**WHAT YOU HAVE TO DO**
If a line of the data below holds the string "will", copy it.

Saved data entries

====

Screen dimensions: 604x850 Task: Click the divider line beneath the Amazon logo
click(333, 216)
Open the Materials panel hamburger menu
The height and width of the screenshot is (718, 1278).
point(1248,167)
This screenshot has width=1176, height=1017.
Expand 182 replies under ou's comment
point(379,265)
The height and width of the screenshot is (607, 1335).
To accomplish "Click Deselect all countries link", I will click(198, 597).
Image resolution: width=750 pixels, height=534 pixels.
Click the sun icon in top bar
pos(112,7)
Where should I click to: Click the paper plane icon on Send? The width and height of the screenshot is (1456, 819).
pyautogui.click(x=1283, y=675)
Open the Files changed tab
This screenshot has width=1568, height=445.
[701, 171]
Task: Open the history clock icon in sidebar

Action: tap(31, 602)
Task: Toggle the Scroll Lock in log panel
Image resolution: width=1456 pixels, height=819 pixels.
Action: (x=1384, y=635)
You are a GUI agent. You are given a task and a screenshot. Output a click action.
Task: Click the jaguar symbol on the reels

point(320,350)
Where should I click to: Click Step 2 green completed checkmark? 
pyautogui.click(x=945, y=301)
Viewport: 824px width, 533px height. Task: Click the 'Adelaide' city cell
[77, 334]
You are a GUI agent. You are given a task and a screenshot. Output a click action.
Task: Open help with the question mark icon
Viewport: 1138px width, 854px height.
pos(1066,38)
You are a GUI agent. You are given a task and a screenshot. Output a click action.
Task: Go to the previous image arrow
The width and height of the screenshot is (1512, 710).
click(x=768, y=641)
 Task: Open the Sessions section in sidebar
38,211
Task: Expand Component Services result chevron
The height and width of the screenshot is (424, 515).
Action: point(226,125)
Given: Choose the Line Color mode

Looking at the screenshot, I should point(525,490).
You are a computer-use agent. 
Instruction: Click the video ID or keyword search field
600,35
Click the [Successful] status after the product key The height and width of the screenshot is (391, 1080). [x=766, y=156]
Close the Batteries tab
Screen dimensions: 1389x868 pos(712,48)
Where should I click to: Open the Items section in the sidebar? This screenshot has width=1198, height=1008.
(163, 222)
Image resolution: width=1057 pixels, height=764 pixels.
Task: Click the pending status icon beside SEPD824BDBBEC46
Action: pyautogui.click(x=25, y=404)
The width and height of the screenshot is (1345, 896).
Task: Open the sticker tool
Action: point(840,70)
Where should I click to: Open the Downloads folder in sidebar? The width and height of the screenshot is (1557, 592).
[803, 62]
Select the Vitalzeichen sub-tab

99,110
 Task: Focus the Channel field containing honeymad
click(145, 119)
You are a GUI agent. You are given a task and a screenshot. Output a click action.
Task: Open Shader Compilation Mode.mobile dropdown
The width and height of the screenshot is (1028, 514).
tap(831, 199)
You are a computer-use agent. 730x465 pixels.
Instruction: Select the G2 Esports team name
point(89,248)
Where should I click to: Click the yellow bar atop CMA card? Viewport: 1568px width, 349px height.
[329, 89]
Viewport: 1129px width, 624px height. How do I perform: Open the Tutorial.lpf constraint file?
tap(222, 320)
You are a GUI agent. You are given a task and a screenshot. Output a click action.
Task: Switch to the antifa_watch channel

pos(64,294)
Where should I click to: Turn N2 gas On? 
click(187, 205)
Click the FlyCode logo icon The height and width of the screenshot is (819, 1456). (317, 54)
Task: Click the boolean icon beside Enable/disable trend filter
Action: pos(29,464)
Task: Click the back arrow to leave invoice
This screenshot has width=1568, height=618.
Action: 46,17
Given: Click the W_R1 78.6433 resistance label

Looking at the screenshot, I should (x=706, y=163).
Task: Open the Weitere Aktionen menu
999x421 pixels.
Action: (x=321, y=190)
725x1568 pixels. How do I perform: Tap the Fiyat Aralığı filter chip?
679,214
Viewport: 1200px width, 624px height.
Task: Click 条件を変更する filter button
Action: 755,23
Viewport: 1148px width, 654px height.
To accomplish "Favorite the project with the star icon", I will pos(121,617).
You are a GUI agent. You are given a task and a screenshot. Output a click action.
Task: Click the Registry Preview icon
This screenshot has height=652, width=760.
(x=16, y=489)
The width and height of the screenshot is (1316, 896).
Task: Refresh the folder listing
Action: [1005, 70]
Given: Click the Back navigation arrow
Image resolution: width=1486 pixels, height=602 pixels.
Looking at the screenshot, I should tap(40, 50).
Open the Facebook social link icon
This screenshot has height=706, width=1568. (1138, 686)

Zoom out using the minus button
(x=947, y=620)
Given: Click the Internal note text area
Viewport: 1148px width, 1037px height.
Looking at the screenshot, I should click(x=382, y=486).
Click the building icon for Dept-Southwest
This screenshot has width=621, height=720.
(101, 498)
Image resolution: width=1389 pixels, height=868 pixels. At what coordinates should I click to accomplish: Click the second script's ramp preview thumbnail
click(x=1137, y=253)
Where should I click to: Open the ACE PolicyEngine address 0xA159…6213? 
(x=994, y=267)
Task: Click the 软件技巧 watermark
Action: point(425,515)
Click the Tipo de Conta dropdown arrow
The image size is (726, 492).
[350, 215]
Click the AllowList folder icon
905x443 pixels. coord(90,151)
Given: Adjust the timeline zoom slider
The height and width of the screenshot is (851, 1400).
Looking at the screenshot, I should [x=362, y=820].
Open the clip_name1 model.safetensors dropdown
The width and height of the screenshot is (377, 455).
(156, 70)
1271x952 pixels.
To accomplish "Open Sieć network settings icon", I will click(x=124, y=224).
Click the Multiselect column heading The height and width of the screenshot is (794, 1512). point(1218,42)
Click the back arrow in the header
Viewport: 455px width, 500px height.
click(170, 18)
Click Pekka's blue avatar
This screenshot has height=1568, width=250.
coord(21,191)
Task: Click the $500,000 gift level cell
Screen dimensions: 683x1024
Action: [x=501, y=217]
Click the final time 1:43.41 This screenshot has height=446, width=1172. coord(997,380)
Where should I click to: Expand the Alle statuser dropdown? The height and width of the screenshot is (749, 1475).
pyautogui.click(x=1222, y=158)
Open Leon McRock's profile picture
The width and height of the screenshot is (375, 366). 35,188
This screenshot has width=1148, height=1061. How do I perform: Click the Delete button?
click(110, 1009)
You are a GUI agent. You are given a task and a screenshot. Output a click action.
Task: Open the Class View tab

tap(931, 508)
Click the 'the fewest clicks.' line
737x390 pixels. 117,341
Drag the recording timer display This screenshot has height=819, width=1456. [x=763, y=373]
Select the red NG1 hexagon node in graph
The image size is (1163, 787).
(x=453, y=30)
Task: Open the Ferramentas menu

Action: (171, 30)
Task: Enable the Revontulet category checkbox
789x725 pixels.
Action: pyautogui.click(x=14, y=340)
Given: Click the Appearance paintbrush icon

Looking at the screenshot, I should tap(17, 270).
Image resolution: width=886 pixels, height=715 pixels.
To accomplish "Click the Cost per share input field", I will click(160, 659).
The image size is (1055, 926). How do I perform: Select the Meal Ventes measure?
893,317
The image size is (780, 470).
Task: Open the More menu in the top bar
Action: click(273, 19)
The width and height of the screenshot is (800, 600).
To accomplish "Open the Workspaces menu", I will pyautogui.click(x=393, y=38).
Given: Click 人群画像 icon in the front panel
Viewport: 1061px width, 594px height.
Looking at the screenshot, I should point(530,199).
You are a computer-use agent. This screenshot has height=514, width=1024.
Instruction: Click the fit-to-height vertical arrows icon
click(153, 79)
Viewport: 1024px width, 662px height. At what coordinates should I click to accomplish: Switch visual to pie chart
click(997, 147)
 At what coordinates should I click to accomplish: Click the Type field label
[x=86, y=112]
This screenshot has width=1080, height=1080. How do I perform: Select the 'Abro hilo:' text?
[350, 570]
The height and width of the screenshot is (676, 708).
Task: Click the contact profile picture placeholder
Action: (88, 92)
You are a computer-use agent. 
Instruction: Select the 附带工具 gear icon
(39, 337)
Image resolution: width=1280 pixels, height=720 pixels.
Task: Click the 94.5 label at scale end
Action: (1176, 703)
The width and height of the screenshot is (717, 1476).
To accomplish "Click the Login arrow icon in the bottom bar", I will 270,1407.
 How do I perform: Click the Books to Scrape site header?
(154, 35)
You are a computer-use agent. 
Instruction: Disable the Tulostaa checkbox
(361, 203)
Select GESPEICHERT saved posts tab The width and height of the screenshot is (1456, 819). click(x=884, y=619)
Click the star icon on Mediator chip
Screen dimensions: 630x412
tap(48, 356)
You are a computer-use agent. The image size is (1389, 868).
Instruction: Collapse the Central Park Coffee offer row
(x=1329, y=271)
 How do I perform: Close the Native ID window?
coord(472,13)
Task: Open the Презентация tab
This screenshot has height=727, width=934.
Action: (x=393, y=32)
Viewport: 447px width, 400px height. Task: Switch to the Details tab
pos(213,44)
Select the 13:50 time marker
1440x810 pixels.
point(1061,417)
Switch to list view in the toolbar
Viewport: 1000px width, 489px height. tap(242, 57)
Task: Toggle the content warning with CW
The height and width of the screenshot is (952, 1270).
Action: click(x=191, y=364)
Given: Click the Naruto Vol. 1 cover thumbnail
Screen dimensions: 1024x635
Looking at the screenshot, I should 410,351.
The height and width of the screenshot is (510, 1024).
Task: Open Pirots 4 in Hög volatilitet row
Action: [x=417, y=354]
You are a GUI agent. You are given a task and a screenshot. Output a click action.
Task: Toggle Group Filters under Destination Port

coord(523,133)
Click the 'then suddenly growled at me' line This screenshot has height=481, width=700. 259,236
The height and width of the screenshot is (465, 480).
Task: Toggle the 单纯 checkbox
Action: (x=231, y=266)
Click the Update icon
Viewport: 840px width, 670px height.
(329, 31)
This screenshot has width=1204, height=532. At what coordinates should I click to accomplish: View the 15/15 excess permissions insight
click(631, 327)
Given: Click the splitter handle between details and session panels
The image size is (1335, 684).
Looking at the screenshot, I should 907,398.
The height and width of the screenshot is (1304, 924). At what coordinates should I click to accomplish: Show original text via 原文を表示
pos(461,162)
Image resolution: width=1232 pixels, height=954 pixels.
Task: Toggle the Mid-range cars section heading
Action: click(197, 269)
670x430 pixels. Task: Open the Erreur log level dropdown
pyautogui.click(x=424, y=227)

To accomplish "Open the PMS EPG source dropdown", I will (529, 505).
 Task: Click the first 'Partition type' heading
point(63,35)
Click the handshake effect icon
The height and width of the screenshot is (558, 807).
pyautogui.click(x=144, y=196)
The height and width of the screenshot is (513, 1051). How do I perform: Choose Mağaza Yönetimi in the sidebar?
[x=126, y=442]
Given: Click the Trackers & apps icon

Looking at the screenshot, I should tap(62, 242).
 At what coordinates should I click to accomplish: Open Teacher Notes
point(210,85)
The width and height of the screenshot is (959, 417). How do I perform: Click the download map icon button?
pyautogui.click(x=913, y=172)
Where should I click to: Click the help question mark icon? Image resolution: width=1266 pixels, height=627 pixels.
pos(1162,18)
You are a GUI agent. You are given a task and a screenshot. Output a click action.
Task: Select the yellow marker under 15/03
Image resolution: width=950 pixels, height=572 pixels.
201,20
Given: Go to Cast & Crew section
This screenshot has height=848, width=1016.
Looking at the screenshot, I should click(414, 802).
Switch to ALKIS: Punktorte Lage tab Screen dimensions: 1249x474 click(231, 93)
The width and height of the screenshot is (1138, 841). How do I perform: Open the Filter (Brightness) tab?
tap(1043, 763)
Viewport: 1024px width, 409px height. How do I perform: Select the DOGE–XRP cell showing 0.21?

====

**ANSWER TO THIS EXERCISE**
To accomplish "Click Deselect all countries link", I will click(198, 597).
To accomplish "Favorite the project with the star icon", I will pos(121,617).
To accomplish "Open Sieć network settings icon", I will click(x=124, y=224).
To accomplish "Click the Cost per share input field", I will click(160, 659).
To accomplish "Open the Workspaces menu", I will pyautogui.click(x=393, y=38).
To accomplish "Click the Login arrow icon in the bottom bar", I will 270,1407.
To accomplish "Open the PMS EPG source dropdown", I will (529, 505).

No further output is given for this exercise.